● Try it
Look through the data below, tally the lines where "timestamp" occurs, and write the total alone.

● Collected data

+---+

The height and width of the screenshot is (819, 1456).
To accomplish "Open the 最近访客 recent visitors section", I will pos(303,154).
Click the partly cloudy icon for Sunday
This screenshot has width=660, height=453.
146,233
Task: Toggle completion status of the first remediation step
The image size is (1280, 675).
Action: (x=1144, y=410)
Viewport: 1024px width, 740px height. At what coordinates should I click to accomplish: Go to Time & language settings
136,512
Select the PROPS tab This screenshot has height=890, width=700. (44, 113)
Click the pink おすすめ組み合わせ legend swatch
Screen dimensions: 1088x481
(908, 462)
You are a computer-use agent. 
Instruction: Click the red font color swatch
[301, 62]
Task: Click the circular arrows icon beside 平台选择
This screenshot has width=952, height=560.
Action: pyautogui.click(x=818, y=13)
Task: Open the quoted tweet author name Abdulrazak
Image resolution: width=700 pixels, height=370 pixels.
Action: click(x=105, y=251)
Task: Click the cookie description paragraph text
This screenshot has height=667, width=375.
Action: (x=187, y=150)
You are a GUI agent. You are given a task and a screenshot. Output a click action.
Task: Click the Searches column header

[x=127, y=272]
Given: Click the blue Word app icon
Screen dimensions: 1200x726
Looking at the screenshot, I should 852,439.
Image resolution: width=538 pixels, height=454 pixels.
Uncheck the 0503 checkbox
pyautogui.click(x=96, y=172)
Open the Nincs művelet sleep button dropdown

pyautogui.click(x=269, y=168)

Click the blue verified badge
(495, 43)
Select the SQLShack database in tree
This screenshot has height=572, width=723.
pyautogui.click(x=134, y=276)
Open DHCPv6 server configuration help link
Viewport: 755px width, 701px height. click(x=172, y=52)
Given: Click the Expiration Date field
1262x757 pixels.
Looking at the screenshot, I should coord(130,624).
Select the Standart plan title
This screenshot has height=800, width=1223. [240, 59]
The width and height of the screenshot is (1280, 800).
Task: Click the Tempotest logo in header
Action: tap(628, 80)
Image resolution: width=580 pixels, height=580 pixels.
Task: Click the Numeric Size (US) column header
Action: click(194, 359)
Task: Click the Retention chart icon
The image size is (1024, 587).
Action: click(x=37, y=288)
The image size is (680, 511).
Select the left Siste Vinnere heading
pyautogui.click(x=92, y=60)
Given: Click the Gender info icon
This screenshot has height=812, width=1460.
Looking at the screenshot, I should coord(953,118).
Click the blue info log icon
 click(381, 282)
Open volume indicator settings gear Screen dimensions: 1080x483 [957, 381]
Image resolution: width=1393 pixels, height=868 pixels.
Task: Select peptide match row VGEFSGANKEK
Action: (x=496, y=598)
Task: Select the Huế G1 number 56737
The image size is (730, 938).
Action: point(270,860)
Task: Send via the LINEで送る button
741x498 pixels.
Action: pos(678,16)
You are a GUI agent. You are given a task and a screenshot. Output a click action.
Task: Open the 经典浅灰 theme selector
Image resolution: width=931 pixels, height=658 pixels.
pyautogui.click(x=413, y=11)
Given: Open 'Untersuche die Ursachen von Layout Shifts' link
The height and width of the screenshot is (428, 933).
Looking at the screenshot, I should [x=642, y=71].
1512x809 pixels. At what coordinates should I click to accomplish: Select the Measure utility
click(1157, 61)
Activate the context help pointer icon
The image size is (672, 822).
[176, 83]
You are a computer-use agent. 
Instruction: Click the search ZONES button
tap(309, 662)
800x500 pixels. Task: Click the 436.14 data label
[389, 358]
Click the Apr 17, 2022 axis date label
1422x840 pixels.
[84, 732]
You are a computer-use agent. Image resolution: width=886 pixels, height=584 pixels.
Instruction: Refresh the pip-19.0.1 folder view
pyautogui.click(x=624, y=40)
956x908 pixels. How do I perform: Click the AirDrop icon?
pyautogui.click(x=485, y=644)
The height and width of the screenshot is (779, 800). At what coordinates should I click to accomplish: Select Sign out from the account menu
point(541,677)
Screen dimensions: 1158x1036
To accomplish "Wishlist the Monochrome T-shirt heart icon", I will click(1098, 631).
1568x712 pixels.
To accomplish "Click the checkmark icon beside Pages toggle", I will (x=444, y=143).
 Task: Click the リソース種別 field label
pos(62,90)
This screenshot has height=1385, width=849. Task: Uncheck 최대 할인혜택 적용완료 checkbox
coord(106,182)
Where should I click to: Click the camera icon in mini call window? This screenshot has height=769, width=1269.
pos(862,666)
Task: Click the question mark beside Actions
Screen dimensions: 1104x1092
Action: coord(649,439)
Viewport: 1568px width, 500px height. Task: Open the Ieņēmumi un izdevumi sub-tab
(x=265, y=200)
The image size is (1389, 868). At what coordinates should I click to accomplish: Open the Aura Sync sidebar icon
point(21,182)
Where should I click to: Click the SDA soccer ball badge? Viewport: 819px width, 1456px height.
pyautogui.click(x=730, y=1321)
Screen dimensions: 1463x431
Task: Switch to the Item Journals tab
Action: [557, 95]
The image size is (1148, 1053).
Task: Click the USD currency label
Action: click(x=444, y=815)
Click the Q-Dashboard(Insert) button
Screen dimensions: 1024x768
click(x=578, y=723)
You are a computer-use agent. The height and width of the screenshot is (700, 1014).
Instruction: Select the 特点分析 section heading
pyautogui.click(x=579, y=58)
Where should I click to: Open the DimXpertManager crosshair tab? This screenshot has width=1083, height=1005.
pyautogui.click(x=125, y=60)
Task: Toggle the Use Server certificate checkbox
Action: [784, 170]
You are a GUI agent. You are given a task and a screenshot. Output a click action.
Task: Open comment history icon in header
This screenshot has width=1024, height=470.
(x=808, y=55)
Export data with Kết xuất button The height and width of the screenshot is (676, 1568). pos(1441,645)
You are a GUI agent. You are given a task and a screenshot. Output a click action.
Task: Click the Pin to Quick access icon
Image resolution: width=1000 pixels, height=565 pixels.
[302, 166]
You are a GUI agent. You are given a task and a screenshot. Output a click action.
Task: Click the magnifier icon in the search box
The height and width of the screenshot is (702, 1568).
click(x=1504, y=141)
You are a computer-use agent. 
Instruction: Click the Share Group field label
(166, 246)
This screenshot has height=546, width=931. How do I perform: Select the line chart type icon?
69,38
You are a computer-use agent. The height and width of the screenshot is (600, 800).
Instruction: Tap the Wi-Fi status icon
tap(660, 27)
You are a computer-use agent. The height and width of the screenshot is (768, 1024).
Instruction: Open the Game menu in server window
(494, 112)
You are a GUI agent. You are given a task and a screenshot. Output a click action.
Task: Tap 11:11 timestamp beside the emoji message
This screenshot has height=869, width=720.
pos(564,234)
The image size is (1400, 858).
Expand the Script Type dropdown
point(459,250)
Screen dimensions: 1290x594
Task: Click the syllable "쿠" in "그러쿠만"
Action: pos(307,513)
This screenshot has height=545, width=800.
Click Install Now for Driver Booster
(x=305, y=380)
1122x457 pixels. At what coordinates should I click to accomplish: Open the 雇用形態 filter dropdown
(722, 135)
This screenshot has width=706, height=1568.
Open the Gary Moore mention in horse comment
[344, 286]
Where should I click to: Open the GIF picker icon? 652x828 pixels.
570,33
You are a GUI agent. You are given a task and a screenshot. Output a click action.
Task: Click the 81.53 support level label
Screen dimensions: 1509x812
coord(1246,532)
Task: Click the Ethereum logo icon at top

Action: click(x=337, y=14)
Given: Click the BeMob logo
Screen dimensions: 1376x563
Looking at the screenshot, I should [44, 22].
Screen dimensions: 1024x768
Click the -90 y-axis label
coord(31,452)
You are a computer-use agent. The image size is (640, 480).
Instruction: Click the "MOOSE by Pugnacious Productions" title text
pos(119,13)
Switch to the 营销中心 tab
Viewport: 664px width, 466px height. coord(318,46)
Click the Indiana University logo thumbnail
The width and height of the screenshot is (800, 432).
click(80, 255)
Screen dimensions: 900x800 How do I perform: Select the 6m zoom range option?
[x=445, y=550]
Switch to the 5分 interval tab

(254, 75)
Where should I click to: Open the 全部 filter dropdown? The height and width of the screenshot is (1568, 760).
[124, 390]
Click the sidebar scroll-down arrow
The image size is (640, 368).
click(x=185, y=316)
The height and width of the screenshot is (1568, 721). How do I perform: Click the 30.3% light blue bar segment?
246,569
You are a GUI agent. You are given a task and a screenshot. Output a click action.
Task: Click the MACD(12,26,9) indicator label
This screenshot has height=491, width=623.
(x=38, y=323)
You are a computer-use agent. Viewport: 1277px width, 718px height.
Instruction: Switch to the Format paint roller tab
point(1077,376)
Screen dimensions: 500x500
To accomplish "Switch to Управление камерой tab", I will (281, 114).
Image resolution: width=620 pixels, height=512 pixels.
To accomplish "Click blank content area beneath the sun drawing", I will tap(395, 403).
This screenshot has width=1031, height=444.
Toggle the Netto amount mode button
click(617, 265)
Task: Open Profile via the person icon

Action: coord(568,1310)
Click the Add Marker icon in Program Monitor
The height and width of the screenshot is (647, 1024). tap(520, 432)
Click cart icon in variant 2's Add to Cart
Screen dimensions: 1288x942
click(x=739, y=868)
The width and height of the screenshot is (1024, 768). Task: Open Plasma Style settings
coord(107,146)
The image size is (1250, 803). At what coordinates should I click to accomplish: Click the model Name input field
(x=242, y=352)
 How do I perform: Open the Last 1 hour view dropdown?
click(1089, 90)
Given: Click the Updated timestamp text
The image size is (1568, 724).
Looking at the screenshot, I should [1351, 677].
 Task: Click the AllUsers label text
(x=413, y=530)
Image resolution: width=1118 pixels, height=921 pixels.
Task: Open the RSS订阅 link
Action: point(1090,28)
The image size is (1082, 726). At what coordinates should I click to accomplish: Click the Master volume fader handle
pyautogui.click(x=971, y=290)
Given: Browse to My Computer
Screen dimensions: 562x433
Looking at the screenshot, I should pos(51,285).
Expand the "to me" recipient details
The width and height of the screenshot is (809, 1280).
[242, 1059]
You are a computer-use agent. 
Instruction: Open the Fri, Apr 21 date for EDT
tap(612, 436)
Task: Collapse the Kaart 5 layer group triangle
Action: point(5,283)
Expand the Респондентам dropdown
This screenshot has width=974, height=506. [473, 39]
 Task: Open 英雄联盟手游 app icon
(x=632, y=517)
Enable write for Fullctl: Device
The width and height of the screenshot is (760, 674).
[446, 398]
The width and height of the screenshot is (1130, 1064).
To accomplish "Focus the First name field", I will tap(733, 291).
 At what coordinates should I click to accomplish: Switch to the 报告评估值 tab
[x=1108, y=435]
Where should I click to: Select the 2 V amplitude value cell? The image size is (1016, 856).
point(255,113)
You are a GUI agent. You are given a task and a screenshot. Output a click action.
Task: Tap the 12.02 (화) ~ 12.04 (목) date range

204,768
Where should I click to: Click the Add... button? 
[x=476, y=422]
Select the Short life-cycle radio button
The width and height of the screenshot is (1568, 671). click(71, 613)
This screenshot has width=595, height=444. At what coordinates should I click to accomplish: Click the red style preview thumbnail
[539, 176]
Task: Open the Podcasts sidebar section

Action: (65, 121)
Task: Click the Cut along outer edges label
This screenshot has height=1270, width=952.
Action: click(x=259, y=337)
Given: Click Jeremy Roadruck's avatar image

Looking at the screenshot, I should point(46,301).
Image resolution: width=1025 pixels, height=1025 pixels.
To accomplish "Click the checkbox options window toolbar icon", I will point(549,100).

+---+

● Completed exercise
2